• [Saved entries]:

----------

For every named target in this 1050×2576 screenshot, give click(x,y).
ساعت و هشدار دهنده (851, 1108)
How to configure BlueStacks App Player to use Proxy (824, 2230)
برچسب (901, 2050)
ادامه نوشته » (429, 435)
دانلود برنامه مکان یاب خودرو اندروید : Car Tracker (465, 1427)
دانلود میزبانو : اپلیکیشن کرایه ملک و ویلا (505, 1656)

----------

• [How to complete this task]: Quote each line above in full, word for word.

• [Exercise answer]:
For every named target in this 1050×2576 screenshot, give click(x,y).
ساعت و هشدار دهنده (851, 1108)
How to configure BlueStacks App Player to use Proxy (824, 2230)
برچسب (901, 2050)
ادامه نوشته » (429, 435)
دانلود برنامه مکان یاب خودرو اندروید : Car Tracker (465, 1427)
دانلود میزبانو : اپلیکیشن کرایه ملک و ویلا (505, 1656)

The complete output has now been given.